The preparation and validation of documents for purposes of withdrawing refined sugar from NASUREFCO's warehouse involve trust and confidence. It is only through the issuance by Pabiona of a Refined Sugar Delivery Order that the planters could avail of the refined sugar of NASUREFCO.

The rule is settled that if the employee is guilty of breach of trust or that his employer has justifiable reason to distrust him, the labor tribunal cannot justly deny the freedom and authority to dismiss his employee.[2]

The basic premise for dismissal on the ground of loss of confidence is that the employee concerned holds a position of trust and confidence. It is the breach of this trust that results in the employer's loss of confidence in the employee. Under Art. 282 of the Labor Code, as amended, loss of confidence would be the result of "fraud or willful breach by the employee of the trust reposed in him by his employer or duly authorized representative," a just cause for termination. It cannot be gainsaid that the breach of trust must be related to the performance of the employee's functions.[3]

Contrary to the findings of the Labor Arbiter and the NLRC, the infractions committed by Pabiona were directly within the purview of her job description. It was only through her active participation and involvement in the illicit infringement of the company's accounting procedures that some clients of NASUREFCO were able to withdraw refined sugar in larger quantities to the prejudice of the latter.

Neglect of duty, to be a ground for dismissal, must be both gross and habitual.[4] In the instant case, Pabiona's neglect of duty was gross. As her position related to money matters, she was expected and required to be extra vigilant in the performance of her job as it involved the financial interest of the company. She was also habitually remiss in her duties. She issued a Refined Sugar Delivery Order to Shantung Commercial without first examining the corresponding Raw Sugar Quedan and Delivery Order. Consequently, Shantung Commercial was able to withdraw a larger quantity of refined sugar than what was allowable to it. In another instance, Pabiona again issued a Refined Sugar Delivery Order to Shantung Commercial without the corresponding Raw Sugar Quedan. Thus, NASUREFCO was not able to collect raw sugar from Shantung Commercial equivalent to the refined sugar it had withdrawn. Thirdly, Pabiona made it appear that in 1989 Dacongcogon Producers endorsed more than 200,000 piculs of raw sugar to NASUREFCO thereby allowing it to qualify in the Volume Incentive Program under which NASUREFCO would pay P1.00 per picul of raw sugar to every planter that endorsed 200,000 piculs or more of raw sugar to NASUREFCO. The fact that NASUREFCO did not suffer losses from the anomalies committed by Pabiona because of timely discovery does not excuse the latter as she was very much aware that her acts would be greatly prejudicial to NASUREFCO.
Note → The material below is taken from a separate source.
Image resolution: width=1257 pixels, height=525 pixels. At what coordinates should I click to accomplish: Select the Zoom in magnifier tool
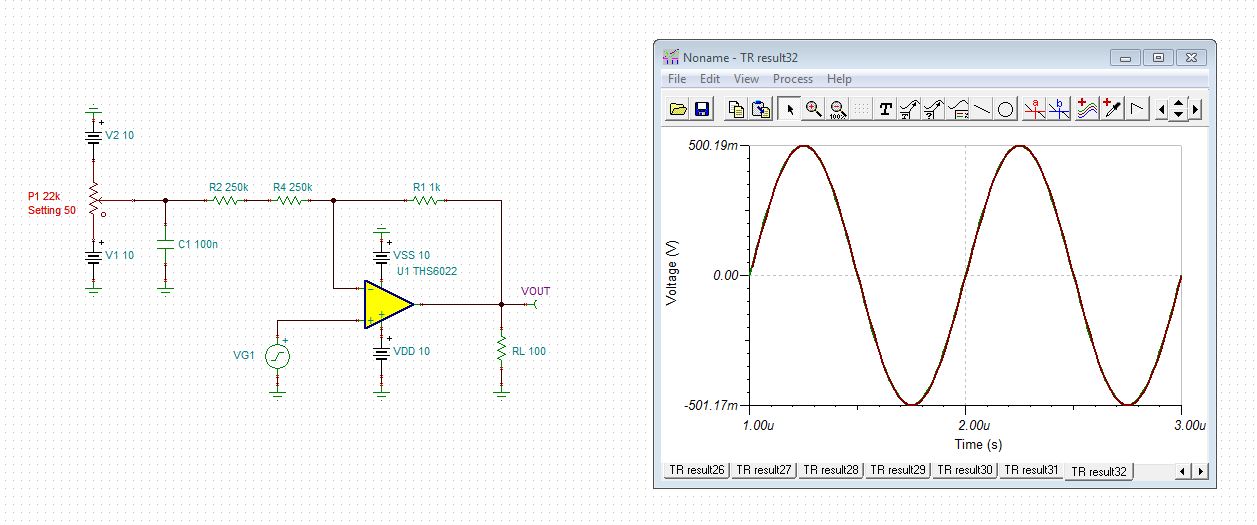tap(814, 109)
In fine, we hold that the dismissal of Pabiona as Sugar Accountant-Bookkepper was for a just and valid cause and that NASUREFCO faithfully observed procedural due process in effecting her dismissal.

WHEREFORE, the instant petition is GRANTED. The decision of public respondent National Labor Relations Commission of 23 June 1995 affirming the decision of the Labor Arbiter of 26 November 1993 which found the dismissal of respondent Susan Pabiona to be illegal, and the Resolution of 20 September 1995 denying NASUREFCO's motion for reconsideration are REVERSED and SET ASIDE; consequently, the complaint of respondent Susan Pabiona filed with the Labor Arbiter is DISMISSED. No costs.

SO ORDERED.

Davide, Jr., (Chairman), Vitug, Panganiban, and Quisumbing, JJ., concur.




[1]Decision, Rollo, pp. 42-56.

[2]Kwikway Engineering Works v. NLRC, G.R. No. 84914, 22 March 1991, 195 SCRA 529.

[3]Quezon Electric Cooperative v. NLRC, G.R. No. 19718-22, 12 April 1989, 172 SCRA 94.

[4]Alcantara, Samson S., Philippine Labor Legislation Annotated, Vol. 1, 1996 Ed., p. 1071.